For the uninitiated, it could be easy to look out over the familiar landscape of suburban sprawl on Buford Highway and see the same endless row of Burger Kings and strip malls.

But beyond the familiarity of the quick-to-market architecture, there is little to hold familiar about Buford Highway. It is a parallel universe -- a patchwork of Asian, Latino, Caribbean and South American communities sharing one stretch of highway between Atlanta and Buford.

Along Buford Highway's route is a six-mile stretch that most directly reflects this global immigration populace. The Buford Highway Corridor, or International Corridor, is the section of Buford Highway you've most likely heard referenced in passing conversations about to-die-for Pho or the most authentic taqueria ever.

The International Village District is an organic byproduct of immigration in Atlanta, a community evolution that occurred without formal planning or effort. Instead, Buford Highway as it exists today thrives on the confluence of external factors in which shared diversity makes financial sense.

In other cities, neighborhoods are often divided into ethnic areas. Not Buford Highway. Instead, the global ethnic community intertwines as Buford Highway stretches along, crossing three counties and connecting the major Atlanta highway systems with the most affordable residential and commercial real estate zones in Gwinnett, Fulton and DeKalb counties.

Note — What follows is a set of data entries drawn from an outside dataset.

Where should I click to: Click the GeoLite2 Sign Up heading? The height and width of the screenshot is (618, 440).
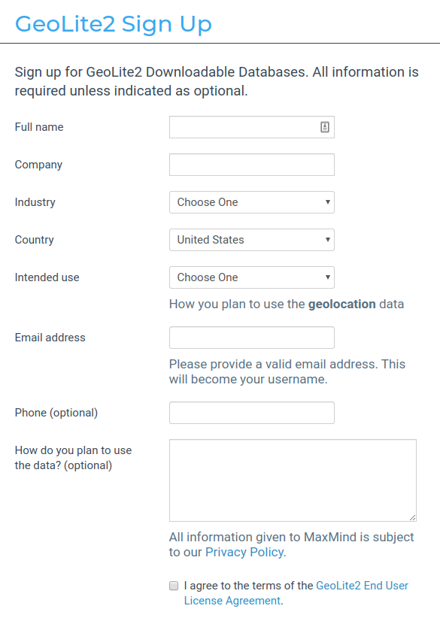coord(113,24)
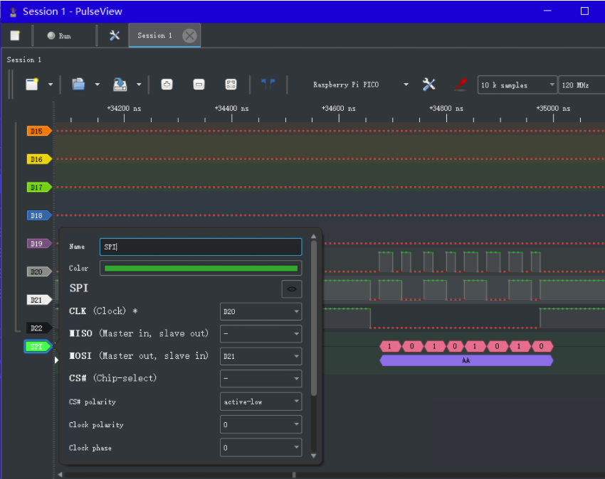Image resolution: width=605 pixels, height=479 pixels.
Task: Open the MOSI channel D21 dropdown
Action: tap(261, 356)
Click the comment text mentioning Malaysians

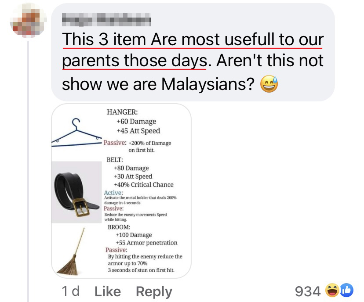point(193,61)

At this intersection of affordability and connectivity, Buford Highway presents opportunity. As it gained traction, more foreign-born residents took up in the area. Now countless immigrant-owned businesses share strip mall space, each servicing its niche community and inviting locals in search of authentic food destinations.

Although many Atlantans know and love Buford Highway for its array of authentic restaurants, there is much about our most visible immigrant neighborhood that seems to go unnoticed.

Here are five things you probably did not know about Buford Highway:

1. It's only 36 years old. In 1979, the first ethnic restaurant, the Havana Sandwich Shop, opened on Buford Highway. The original shop was a crowded lunch destination for more than 30 years, but a fire shuttered it in 2008. The family that founded Buford Highway in its current form still runs the new Havana Restaurant location.

2. It's crowded. Today, more than 1,000 immigrant-owned businessess line Buford Highway, while more than 18,000 single-family apartments dot the connecting streets that feed the six-mile stretch of road.

3. It has a strip mall problem. Many of the businesses are housed in remodeled fast-food restaurants, pizza delivery stations, tire service centers and an array of discarded chain store locations. The largest shopping centers are the 466,000-square-foot Northeast Plaza, the 355,000-square-foot Plaza Fiesta and the Buford Highway Farmers Market. Although they house many businesses, the strip malls of Buford Highway are giving the area and local policymakers a challenging identity crisis. At odds: How can our chambers and civic centers best market an area that proudly exemplifies harmonious ethnic diversity, first-generation achievement and economic revitalization when the current era tends to eschew corporate look-alike architecture in favor of mixed-use community and a more urban aesthetic? How do we make Buford Highway pretty?

4. It has a crisis of pedestrian crossings. More pedestrians are killed crossing Buford Highway than anywhere else in the Atlanta area. Buford Highway has one of Atlanta's largest pedestrian populations; yet, it represents one of the area's least pedestrian-friendly zones. The highway itself is a seven-lane road with sporadic sidewalks too disconnected to form a system and with too-distant crosswalks that all but dare pedestrians to cross illegally through traffic. Fortunately, one of the most critical sidewalk projects has recently been completed.

5. It has improvised sidewalks. As a result of Buford Highway's lack of pedestrian solutions, packed-dirt footpaths have been worn into the shoulders that line the highway. For all the delicious fare available on Buford Highway, there is also a degree of social neglect. The ghosts of "Chambodia" still haunt these streets. As Buford Highway continues to cement itself as the global bazaar of a new South, one can only hope that the efforts to continue improving the area and its infrastructure are met with the support this diverse community deserves.